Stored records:
Segment Open
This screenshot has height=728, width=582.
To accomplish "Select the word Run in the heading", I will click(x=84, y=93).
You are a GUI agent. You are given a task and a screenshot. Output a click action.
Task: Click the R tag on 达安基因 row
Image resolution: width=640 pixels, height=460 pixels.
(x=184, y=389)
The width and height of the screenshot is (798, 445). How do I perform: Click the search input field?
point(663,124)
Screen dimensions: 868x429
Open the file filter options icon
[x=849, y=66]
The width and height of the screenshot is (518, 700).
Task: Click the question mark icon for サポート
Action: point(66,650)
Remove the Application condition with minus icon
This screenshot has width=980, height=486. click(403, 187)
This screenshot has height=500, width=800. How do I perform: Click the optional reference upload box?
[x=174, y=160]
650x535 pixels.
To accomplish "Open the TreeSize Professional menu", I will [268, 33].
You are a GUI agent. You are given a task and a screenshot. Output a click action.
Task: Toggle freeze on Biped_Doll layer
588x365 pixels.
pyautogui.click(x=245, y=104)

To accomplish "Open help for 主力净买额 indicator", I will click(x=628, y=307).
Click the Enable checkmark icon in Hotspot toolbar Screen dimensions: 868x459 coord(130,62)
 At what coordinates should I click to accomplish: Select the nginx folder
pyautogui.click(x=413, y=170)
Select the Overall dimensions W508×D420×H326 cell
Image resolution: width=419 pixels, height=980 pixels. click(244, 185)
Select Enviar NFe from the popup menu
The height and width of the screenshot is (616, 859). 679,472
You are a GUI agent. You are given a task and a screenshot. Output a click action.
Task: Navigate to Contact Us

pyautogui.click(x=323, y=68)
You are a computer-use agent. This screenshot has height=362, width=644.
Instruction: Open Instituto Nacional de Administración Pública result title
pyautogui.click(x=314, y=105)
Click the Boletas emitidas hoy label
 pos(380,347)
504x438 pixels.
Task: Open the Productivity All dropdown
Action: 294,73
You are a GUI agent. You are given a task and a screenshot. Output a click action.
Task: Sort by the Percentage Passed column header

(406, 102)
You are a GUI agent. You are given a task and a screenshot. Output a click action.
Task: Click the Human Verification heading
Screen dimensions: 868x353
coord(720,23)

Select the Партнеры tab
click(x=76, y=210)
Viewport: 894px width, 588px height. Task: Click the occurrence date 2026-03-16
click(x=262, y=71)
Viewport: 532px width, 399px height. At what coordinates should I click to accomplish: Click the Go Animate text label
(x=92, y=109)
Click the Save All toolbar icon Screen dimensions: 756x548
Segment Closed
Print the data above exactly as it was provided.

SOLUTION TO THIS EXERCISE:
This screenshot has height=728, width=582.
To accomplish "Select the word Run in the heading", I will click(x=84, y=93).
You are a GUI agent. You are given a task and a screenshot. Output a click action.
Task: Click the R tag on 达安基因 row
Image resolution: width=640 pixels, height=460 pixels.
(x=184, y=389)
The width and height of the screenshot is (798, 445). How do I perform: Click the search input field?
point(663,124)
Screen dimensions: 868x429
Open the file filter options icon
[x=849, y=66]
The width and height of the screenshot is (518, 700).
Task: Click the question mark icon for サポート
Action: point(66,650)
Remove the Application condition with minus icon
This screenshot has width=980, height=486. click(403, 187)
This screenshot has height=500, width=800. How do I perform: Click the optional reference upload box?
[x=174, y=160]
650x535 pixels.
To accomplish "Open the TreeSize Professional menu", I will [268, 33].
You are a GUI agent. You are given a task and a screenshot. Output a click action.
Task: Toggle freeze on Biped_Doll layer
588x365 pixels.
pyautogui.click(x=245, y=104)

To accomplish "Open help for 主力净买额 indicator", I will click(x=628, y=307).
Click the Enable checkmark icon in Hotspot toolbar Screen dimensions: 868x459 coord(130,62)
 At what coordinates should I click to accomplish: Select the nginx folder
pyautogui.click(x=413, y=170)
Select the Overall dimensions W508×D420×H326 cell
Image resolution: width=419 pixels, height=980 pixels. click(244, 185)
Select Enviar NFe from the popup menu
The height and width of the screenshot is (616, 859). 679,472
You are a GUI agent. You are given a task and a screenshot. Output a click action.
Task: Navigate to Contact Us

pyautogui.click(x=323, y=68)
You are a computer-use agent. This screenshot has height=362, width=644.
Instruction: Open Instituto Nacional de Administración Pública result title
pyautogui.click(x=314, y=105)
Click the Boletas emitidas hoy label
 pos(380,347)
504x438 pixels.
Task: Open the Productivity All dropdown
Action: 294,73
You are a GUI agent. You are given a task and a screenshot. Output a click action.
Task: Sort by the Percentage Passed column header

(406, 102)
You are a GUI agent. You are given a task and a screenshot. Output a click action.
Task: Click the Human Verification heading
Screen dimensions: 868x353
coord(720,23)

Select the Партнеры tab
click(x=76, y=210)
Viewport: 894px width, 588px height. Task: Click the occurrence date 2026-03-16
click(x=262, y=71)
Viewport: 532px width, 399px height. At what coordinates should I click to accomplish: Click the Go Animate text label
(x=92, y=109)
Click the Save All toolbar icon Screen dimensions: 756x548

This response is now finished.